The whole backup process is automated, but I start the script manually
because we're short on disk space and I prefer to keep an eye on it.
I'm confident Jimbo would consider adding diskspace a minor investement, provided we don't use anything fancy (raid, SCSI) (Jimbo am I right?). I guess bandwidth costs are the main expense and several orders of magnitude larger.
I know that 18 days without a backup is a rare event, but even losing 6 days of edits, uploads and discussions would give me the shivers. Are they stored on a different disk by the way? If backup is a matter of minutes per database, then the benefits of a scheduled daily outage far exceed the costs, it will even save some bandwidth ;)
Backups are an inconvenience until you need them.
Erik Zachte
On Fri, Aug 01, 2003 at 04:13:10PM +0200, Erik Zachte wrote:
The whole backup process is automated, but I start the script manually
because we're short on disk space and I prefer to keep an eye on it.
I'm confident Jimbo would consider adding diskspace a minor investement, provided we don't use anything fancy (raid, SCSI) (Jimbo am I right?). I guess bandwidth costs are the main expense and several orders of magnitude larger.
I know that 18 days without a backup is a rare event, but even losing 6 days of edits, uploads and discussions would give me the shivers. Are they stored on a different disk by the way? If backup is a matter of minutes per database, then the benefits of a scheduled daily outage far exceed the costs, it will even save some bandwidth ;)

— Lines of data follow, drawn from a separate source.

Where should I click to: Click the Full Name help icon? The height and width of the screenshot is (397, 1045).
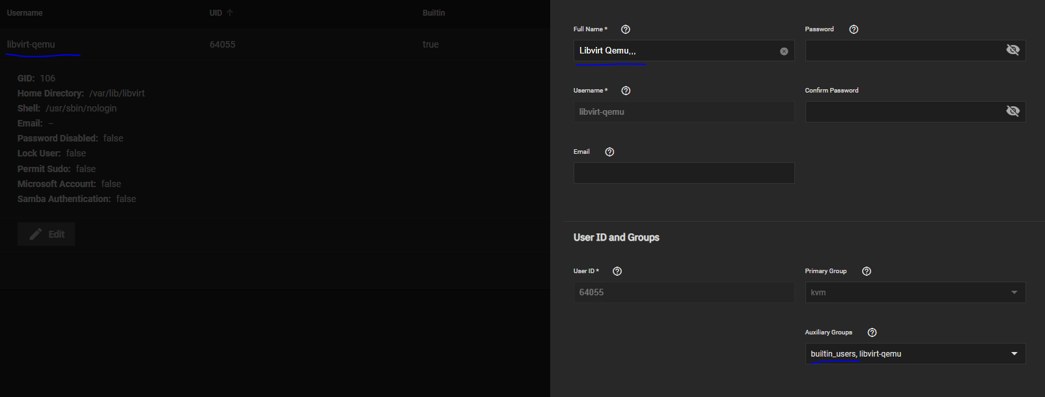625,29
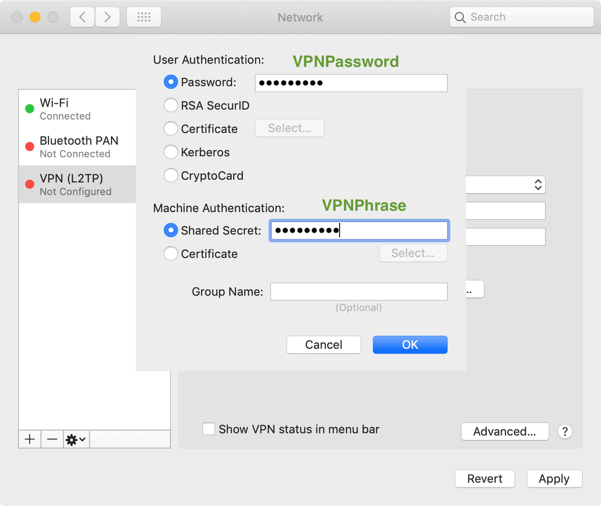Click the forward arrow in the toolbar
The height and width of the screenshot is (506, 601).
pyautogui.click(x=107, y=17)
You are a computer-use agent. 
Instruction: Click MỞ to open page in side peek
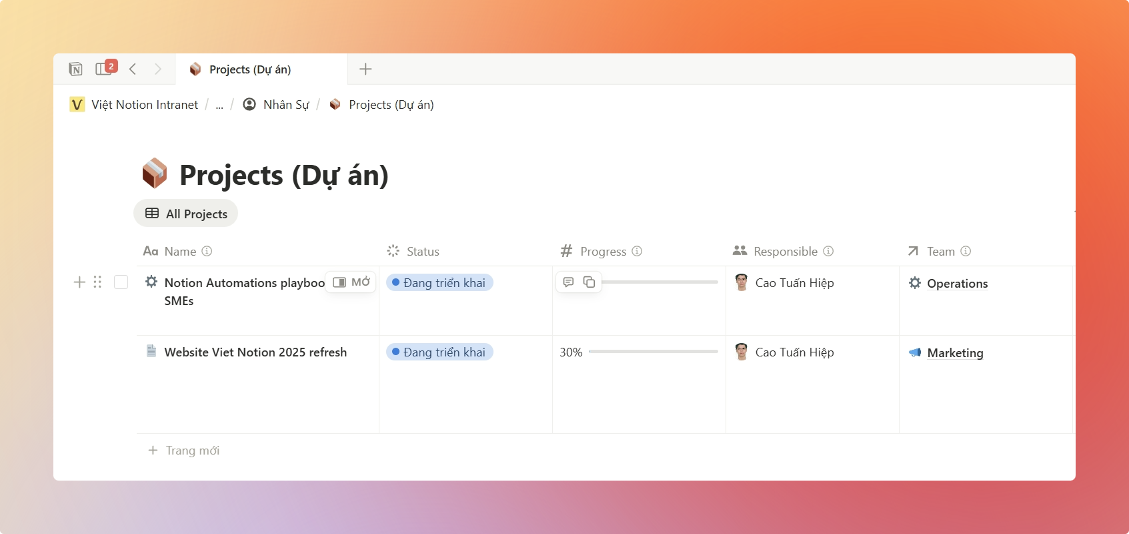tap(351, 282)
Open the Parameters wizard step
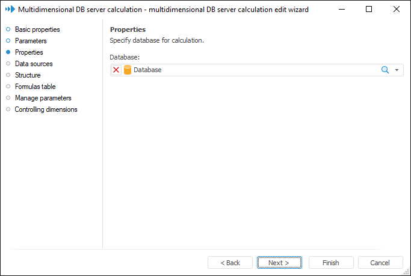411x276 pixels. [31, 41]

Backups are an inconvenience until you need them.
Erik Zachte
If database dumps are cheap, and can be done "on the fly" with MySQL, it might be a reasonable plan to just throw in an extra disk and have it dump the database every six hours or so. At the very least, set up a wget statement on larousse to have it download the pliny nightly database dumps...
Nick Reinking wrote:
If database dumps are cheap, and can be done "on the fly" with MySQL, it might be a reasonable plan to just throw in an extra disk and have it dump the database every six hours or so.
Running the dump slows things down a lot. Partly because compressing the dump is expensive, and there's no disk space to keep an uncompressed dump. Also, unless we lock the wiki the cur and old databases will be inconsistent in the backup. (Which is in fact the present state of the backups for the English wiki.)

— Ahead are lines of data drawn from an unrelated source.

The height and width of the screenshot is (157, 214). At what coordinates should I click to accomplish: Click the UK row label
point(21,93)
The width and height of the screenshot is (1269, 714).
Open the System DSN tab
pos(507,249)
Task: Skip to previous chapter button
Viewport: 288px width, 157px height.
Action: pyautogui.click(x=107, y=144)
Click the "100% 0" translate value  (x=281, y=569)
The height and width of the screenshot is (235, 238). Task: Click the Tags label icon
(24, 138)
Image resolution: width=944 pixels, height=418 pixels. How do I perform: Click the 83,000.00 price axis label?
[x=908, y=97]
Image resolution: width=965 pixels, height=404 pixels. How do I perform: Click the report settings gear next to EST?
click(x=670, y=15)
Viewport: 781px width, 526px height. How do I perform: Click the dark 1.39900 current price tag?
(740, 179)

Those wikis not moved to InnoDB would additionally be unable to edit during a backup, as writes to the tables are locked while they're being read.
Of course, a replicated server would be updated in real time at much lower performance cost.

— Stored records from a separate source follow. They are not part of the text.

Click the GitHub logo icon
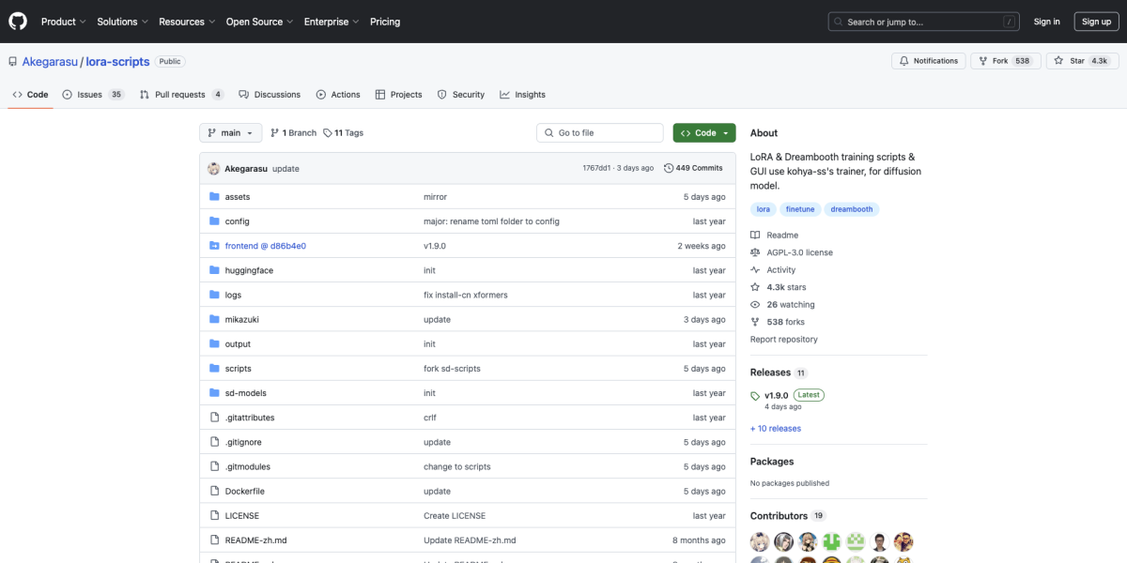Image resolution: width=1127 pixels, height=563 pixels. (19, 22)
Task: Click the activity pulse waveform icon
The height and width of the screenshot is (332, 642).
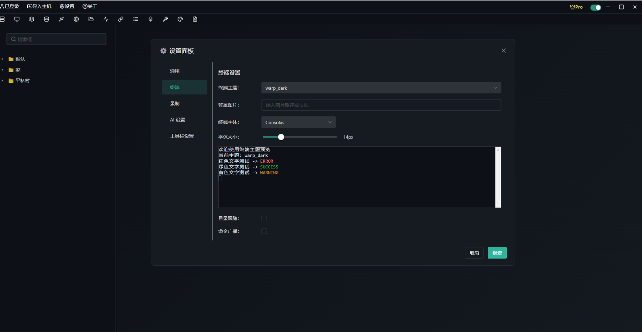Action: click(x=106, y=19)
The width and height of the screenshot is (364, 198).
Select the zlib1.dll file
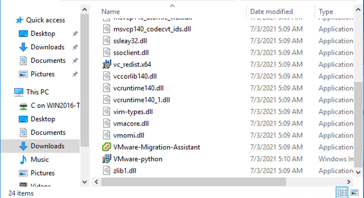coord(125,171)
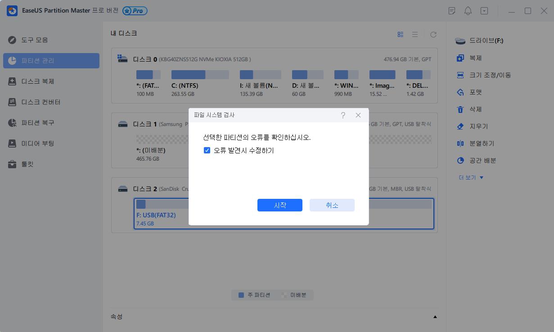Click the help question mark in dialog

(x=343, y=115)
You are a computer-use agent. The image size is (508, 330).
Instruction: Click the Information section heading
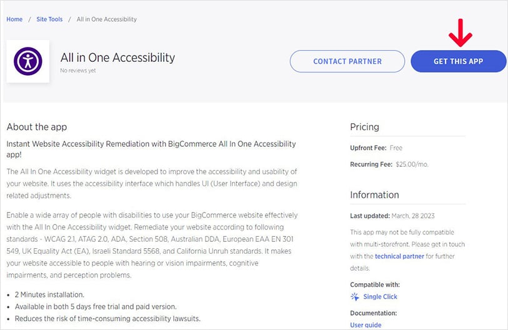[374, 194]
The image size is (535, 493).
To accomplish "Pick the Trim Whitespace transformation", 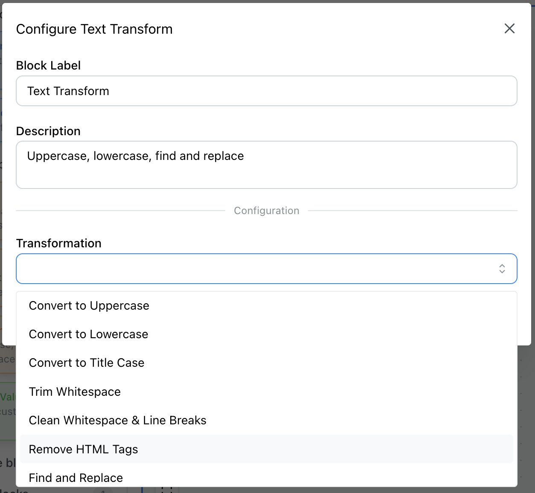I will click(x=75, y=392).
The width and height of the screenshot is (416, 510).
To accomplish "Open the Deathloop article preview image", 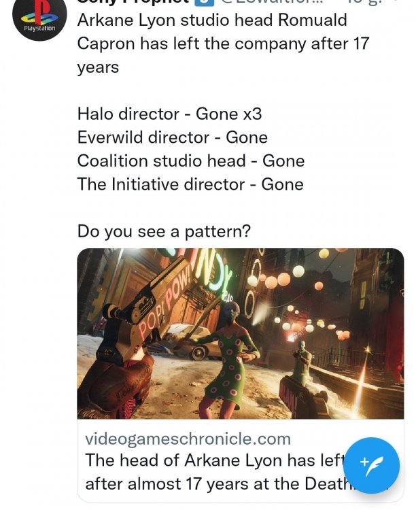I will tap(240, 333).
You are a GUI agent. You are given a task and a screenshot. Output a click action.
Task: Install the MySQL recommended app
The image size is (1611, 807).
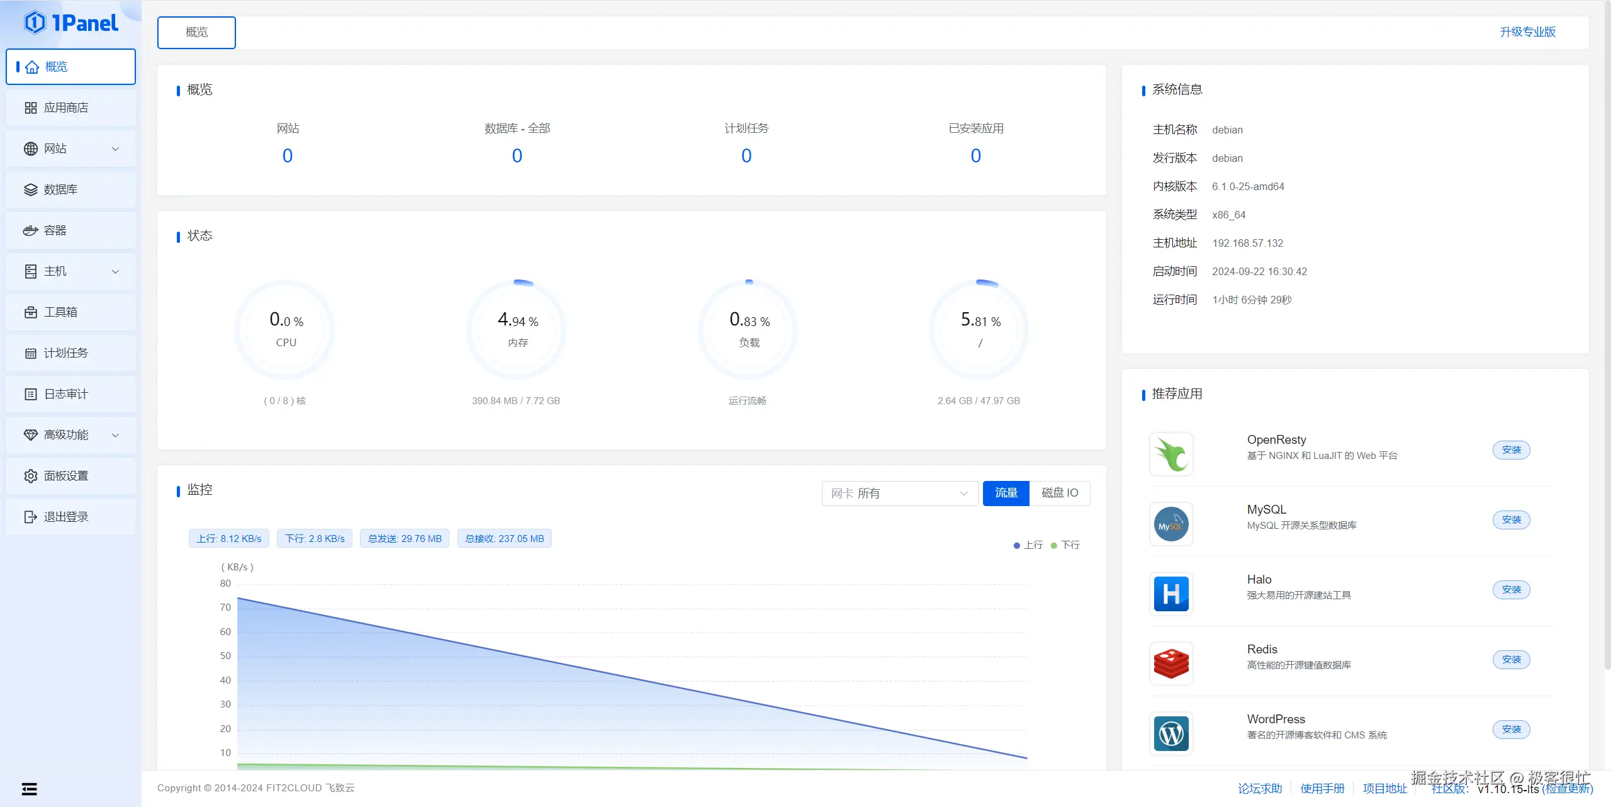[1511, 520]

-- brion vibber (brion @ pobox.com)
Erik Zachte wrote:
I'm confident Jimbo would consider adding diskspace a minor investement, provided we don't use anything fancy (raid, SCSI) (Jimbo am I right?). I guess bandwidth costs are the main expense and several orders of magnitude larger.
The drive in the machine now is SCSI, and that's what I will add.
Bandwidth costs are minor, as far as I'm concerned. I've never even bothered to break it out from my overall bandwidth bill. People think Wikipedia is popular, and it is in a sense, but on a bandwidth basis, it's a small part of what we do overall.